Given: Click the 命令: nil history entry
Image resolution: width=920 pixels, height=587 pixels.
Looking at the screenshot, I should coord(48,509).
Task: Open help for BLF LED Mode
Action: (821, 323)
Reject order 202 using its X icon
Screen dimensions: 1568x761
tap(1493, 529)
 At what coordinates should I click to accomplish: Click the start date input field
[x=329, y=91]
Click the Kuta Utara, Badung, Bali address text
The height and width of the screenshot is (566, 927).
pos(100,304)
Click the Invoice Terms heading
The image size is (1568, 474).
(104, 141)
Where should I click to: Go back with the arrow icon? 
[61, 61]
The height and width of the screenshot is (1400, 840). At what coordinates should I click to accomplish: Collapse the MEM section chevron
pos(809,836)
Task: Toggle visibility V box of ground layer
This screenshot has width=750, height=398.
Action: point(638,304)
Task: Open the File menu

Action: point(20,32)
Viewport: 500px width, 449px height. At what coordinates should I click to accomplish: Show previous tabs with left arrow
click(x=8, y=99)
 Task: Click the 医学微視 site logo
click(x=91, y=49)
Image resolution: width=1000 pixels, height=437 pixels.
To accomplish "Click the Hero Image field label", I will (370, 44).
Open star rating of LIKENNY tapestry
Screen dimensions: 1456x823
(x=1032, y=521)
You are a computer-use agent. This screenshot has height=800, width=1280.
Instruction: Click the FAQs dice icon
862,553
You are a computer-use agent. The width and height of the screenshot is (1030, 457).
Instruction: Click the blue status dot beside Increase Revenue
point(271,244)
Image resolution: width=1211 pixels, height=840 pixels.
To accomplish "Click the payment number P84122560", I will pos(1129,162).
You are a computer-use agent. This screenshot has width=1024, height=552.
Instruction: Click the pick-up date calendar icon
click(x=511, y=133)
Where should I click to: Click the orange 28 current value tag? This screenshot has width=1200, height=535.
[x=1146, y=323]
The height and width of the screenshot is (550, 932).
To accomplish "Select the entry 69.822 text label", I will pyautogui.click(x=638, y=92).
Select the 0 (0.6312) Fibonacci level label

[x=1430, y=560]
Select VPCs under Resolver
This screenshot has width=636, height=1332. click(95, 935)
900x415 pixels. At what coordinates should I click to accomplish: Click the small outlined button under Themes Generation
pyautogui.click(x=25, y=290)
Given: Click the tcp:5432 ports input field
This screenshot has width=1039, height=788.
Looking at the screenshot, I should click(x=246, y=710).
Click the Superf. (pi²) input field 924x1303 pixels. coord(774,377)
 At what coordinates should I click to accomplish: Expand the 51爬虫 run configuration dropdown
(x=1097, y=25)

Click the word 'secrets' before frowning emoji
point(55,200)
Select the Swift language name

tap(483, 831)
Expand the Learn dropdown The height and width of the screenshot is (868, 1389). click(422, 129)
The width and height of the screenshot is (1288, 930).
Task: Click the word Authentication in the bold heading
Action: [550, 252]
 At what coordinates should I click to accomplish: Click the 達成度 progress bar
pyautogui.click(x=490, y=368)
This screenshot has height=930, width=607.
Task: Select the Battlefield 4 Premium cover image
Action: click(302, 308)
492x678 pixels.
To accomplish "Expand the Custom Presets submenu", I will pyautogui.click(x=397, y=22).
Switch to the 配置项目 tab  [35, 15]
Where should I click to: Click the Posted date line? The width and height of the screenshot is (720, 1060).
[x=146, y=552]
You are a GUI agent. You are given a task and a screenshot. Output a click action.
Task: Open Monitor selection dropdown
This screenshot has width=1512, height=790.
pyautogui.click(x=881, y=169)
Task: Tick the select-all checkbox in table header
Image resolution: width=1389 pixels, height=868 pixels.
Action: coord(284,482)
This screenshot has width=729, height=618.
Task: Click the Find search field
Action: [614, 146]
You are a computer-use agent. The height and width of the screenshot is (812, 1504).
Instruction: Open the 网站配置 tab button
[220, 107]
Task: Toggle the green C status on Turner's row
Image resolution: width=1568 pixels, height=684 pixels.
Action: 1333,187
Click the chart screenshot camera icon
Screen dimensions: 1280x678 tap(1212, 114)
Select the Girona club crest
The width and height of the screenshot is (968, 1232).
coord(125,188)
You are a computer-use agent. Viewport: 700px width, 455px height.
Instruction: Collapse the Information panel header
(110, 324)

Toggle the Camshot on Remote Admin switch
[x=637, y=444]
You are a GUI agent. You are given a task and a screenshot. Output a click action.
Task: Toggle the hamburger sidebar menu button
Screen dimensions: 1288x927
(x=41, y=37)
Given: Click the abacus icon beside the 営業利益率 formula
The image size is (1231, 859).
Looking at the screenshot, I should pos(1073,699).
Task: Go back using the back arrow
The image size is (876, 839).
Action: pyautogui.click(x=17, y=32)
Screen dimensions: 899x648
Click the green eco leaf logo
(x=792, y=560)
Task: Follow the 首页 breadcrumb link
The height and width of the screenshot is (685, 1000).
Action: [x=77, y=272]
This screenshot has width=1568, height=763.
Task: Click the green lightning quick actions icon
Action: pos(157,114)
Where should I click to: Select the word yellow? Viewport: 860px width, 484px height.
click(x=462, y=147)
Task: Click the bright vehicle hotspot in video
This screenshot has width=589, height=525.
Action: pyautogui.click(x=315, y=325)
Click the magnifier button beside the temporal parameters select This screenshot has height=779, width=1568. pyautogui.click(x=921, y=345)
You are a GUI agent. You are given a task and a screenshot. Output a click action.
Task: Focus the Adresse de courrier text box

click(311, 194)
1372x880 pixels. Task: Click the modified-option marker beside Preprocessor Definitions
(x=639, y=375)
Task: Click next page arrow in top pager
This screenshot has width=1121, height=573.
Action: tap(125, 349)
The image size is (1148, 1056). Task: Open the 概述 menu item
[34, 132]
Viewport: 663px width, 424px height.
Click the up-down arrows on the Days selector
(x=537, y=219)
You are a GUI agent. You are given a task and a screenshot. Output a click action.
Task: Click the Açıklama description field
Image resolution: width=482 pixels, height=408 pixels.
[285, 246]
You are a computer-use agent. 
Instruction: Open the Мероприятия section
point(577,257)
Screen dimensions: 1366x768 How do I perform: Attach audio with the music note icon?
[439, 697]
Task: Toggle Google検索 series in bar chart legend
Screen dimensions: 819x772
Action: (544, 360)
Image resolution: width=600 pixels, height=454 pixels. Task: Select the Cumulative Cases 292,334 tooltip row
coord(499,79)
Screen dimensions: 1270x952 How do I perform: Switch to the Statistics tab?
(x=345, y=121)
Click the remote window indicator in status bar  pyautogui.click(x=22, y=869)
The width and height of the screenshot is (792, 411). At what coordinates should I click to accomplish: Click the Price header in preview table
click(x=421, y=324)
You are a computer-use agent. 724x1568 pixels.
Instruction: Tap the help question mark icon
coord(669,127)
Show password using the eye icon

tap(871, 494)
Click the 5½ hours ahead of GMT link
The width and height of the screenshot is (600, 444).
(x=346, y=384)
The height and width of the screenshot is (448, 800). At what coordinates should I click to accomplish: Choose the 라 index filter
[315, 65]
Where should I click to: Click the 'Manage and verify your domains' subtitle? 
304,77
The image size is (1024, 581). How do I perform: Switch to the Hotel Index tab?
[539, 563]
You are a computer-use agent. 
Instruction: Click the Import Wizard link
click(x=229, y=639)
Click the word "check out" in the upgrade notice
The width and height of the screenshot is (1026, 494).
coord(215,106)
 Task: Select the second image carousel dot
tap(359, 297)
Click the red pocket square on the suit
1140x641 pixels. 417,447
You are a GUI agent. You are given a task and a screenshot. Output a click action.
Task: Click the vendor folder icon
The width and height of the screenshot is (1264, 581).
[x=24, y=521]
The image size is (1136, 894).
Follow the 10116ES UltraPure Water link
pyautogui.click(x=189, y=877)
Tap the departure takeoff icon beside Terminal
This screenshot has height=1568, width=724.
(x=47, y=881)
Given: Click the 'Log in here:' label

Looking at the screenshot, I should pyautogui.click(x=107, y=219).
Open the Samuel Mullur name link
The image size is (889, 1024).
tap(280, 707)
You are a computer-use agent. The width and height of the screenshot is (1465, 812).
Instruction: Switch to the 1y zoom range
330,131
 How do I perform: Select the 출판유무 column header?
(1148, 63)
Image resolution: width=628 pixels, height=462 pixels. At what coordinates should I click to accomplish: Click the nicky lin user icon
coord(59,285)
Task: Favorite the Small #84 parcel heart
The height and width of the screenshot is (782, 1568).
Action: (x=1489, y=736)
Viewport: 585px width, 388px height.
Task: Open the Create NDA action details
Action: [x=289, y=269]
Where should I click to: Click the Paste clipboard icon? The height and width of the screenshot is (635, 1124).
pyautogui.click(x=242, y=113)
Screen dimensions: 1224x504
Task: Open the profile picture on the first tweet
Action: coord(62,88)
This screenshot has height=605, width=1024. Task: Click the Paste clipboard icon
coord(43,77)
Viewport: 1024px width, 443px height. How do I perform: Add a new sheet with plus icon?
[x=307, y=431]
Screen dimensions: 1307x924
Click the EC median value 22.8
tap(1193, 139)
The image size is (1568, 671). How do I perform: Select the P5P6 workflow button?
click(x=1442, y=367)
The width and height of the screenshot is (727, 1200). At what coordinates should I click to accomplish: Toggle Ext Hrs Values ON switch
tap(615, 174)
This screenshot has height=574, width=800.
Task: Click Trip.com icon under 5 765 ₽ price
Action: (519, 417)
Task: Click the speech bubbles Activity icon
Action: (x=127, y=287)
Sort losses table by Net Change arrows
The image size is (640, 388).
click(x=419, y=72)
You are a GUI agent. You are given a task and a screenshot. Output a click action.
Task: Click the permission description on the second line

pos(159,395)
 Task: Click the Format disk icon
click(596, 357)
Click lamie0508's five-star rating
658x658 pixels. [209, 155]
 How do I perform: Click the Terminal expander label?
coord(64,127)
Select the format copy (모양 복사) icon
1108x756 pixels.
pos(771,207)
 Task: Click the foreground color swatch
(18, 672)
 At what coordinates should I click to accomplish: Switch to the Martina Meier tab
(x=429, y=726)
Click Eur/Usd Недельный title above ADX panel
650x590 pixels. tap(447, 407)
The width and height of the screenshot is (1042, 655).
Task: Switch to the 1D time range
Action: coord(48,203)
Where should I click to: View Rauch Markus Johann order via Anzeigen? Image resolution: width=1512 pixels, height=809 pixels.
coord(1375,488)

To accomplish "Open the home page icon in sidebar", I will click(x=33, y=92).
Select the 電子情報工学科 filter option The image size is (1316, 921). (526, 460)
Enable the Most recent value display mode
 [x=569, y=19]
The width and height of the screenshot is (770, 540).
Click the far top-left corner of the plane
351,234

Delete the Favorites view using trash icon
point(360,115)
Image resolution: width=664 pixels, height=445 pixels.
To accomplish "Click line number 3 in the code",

Given exercise | Return the lines between the line holding "date input field" and the line holding "I will pos(1129,162).", inclusive, reproducing them exactly.

Exercise response |
 At what coordinates should I click to accomplish: Click the start date input field
[x=329, y=91]
Click the Kuta Utara, Badung, Bali address text
The height and width of the screenshot is (566, 927).
pos(100,304)
Click the Invoice Terms heading
The image size is (1568, 474).
(104, 141)
Where should I click to: Go back with the arrow icon? 
[61, 61]
The height and width of the screenshot is (1400, 840). At what coordinates should I click to accomplish: Collapse the MEM section chevron
pos(809,836)
Task: Toggle visibility V box of ground layer
This screenshot has width=750, height=398.
Action: point(638,304)
Task: Open the File menu

Action: point(20,32)
Viewport: 500px width, 449px height. At what coordinates should I click to accomplish: Show previous tabs with left arrow
click(x=8, y=99)
 Task: Click the 医学微視 site logo
click(x=91, y=49)
Image resolution: width=1000 pixels, height=437 pixels.
To accomplish "Click the Hero Image field label", I will (370, 44).
Open star rating of LIKENNY tapestry
Screen dimensions: 1456x823
(x=1032, y=521)
You are a computer-use agent. This screenshot has height=800, width=1280.
Instruction: Click the FAQs dice icon
862,553
You are a computer-use agent. The width and height of the screenshot is (1030, 457).
Instruction: Click the blue status dot beside Increase Revenue
point(271,244)
Image resolution: width=1211 pixels, height=840 pixels.
To accomplish "Click the payment number P84122560", I will pos(1129,162).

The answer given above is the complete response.